Data provided:
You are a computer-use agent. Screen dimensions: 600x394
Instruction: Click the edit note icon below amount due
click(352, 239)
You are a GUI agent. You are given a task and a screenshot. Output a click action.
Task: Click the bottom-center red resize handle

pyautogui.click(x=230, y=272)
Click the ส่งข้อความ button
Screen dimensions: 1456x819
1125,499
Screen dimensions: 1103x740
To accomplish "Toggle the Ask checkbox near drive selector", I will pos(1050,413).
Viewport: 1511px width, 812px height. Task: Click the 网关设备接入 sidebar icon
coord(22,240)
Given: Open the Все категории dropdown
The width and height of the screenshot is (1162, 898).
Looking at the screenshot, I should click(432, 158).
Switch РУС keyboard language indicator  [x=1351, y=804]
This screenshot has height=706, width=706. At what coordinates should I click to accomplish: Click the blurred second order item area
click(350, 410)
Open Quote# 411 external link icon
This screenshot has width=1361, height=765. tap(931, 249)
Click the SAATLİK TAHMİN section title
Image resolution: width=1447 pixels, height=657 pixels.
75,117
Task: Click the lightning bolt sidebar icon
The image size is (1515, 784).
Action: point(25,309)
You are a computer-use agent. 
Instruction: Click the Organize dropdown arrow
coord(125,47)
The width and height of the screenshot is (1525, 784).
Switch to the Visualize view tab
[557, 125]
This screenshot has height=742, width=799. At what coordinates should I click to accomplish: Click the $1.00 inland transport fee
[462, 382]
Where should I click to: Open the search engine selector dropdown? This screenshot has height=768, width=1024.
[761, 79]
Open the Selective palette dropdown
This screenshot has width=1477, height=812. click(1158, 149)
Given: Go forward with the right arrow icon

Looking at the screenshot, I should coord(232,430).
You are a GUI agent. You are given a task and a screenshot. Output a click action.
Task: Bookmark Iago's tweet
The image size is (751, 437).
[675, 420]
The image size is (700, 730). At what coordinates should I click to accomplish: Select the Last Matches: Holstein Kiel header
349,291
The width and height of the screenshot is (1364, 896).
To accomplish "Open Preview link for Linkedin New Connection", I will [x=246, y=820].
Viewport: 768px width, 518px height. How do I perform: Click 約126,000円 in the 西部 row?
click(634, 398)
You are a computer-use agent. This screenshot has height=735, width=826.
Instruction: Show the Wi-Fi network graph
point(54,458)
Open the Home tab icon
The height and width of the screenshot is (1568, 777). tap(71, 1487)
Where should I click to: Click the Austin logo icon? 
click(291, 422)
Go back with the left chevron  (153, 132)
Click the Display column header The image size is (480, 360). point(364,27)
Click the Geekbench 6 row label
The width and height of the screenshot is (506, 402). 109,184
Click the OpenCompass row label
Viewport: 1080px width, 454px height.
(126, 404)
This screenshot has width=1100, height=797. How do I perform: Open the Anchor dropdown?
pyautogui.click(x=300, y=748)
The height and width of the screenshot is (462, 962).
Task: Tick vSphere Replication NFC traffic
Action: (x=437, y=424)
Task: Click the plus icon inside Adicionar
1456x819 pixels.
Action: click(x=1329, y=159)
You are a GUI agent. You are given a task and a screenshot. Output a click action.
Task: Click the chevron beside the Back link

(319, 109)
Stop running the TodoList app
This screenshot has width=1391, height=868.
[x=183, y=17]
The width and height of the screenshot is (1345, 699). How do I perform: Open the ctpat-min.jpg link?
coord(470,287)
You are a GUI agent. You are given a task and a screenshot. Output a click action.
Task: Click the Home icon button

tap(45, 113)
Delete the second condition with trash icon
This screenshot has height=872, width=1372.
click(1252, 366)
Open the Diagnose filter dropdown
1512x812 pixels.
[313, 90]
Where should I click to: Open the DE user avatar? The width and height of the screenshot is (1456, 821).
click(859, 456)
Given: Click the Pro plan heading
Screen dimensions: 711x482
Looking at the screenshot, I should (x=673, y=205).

Request:
Could you write out all the rows above again, substituting "desktop agent" for "GUI agent" and leaving everything else unchanged?

Expected answer:
You are a computer-use agent. Screen dimensions: 600x394
Instruction: Click the edit note icon below amount due
click(352, 239)
You are a desktop agent. You are given a task and a screenshot. Output a click action.
Task: Click the bottom-center red resize handle

pyautogui.click(x=230, y=272)
Click the ส่งข้อความ button
Screen dimensions: 1456x819
1125,499
Screen dimensions: 1103x740
To accomplish "Toggle the Ask checkbox near drive selector", I will pos(1050,413).
Viewport: 1511px width, 812px height. Task: Click the 网关设备接入 sidebar icon
coord(22,240)
Given: Open the Все категории dropdown
The width and height of the screenshot is (1162, 898).
Looking at the screenshot, I should click(432, 158).
Switch РУС keyboard language indicator  [x=1351, y=804]
This screenshot has height=706, width=706. At what coordinates should I click to accomplish: Click the blurred second order item area
click(350, 410)
Open Quote# 411 external link icon
This screenshot has width=1361, height=765. tap(931, 249)
Click the SAATLİK TAHMİN section title
Image resolution: width=1447 pixels, height=657 pixels.
75,117
Task: Click the lightning bolt sidebar icon
The image size is (1515, 784).
Action: point(25,309)
You are a computer-use agent. 
Instruction: Click the Organize dropdown arrow
coord(125,47)
The width and height of the screenshot is (1525, 784).
Switch to the Visualize view tab
[557, 125]
This screenshot has height=742, width=799. At what coordinates should I click to accomplish: Click the $1.00 inland transport fee
[462, 382]
Where should I click to: Open the search engine selector dropdown? This screenshot has height=768, width=1024.
[761, 79]
Open the Selective palette dropdown
This screenshot has width=1477, height=812. click(1158, 149)
Given: Go forward with the right arrow icon

Looking at the screenshot, I should coord(232,430).
You are a desktop agent. You are given a task and a screenshot. Output a click action.
Task: Bookmark Iago's tweet
The image size is (751, 437).
[675, 420]
The image size is (700, 730). At what coordinates should I click to accomplish: Select the Last Matches: Holstein Kiel header
349,291
The width and height of the screenshot is (1364, 896).
To accomplish "Open Preview link for Linkedin New Connection", I will [x=246, y=820].
Viewport: 768px width, 518px height. How do I perform: Click 約126,000円 in the 西部 row?
click(634, 398)
You are a computer-use agent. This screenshot has height=735, width=826.
Instruction: Show the Wi-Fi network graph
point(54,458)
Open the Home tab icon
The height and width of the screenshot is (1568, 777). tap(71, 1487)
Where should I click to: Click the Austin logo icon? 
click(291, 422)
Go back with the left chevron  (153, 132)
Click the Display column header The image size is (480, 360). point(364,27)
Click the Geekbench 6 row label
The width and height of the screenshot is (506, 402). 109,184
Click the OpenCompass row label
Viewport: 1080px width, 454px height.
(126, 404)
This screenshot has width=1100, height=797. How do I perform: Open the Anchor dropdown?
pyautogui.click(x=300, y=748)
The height and width of the screenshot is (462, 962).
Task: Tick vSphere Replication NFC traffic
Action: (x=437, y=424)
Task: Click the plus icon inside Adicionar
1456x819 pixels.
Action: click(x=1329, y=159)
You are a desktop agent. You are given a task and a screenshot. Output a click action.
Task: Click the chevron beside the Back link

(319, 109)
Stop running the TodoList app
This screenshot has width=1391, height=868.
[x=183, y=17]
The width and height of the screenshot is (1345, 699). How do I perform: Open the ctpat-min.jpg link?
coord(470,287)
You are a desktop agent. You are given a task and a screenshot. Output a click action.
Task: Click the Home icon button

tap(45, 113)
Delete the second condition with trash icon
This screenshot has height=872, width=1372.
click(1252, 366)
Open the Diagnose filter dropdown
1512x812 pixels.
[313, 90]
Where should I click to: Open the DE user avatar? The width and height of the screenshot is (1456, 821).
click(859, 456)
Given: Click the Pro plan heading
Screen dimensions: 711x482
Looking at the screenshot, I should (x=673, y=205).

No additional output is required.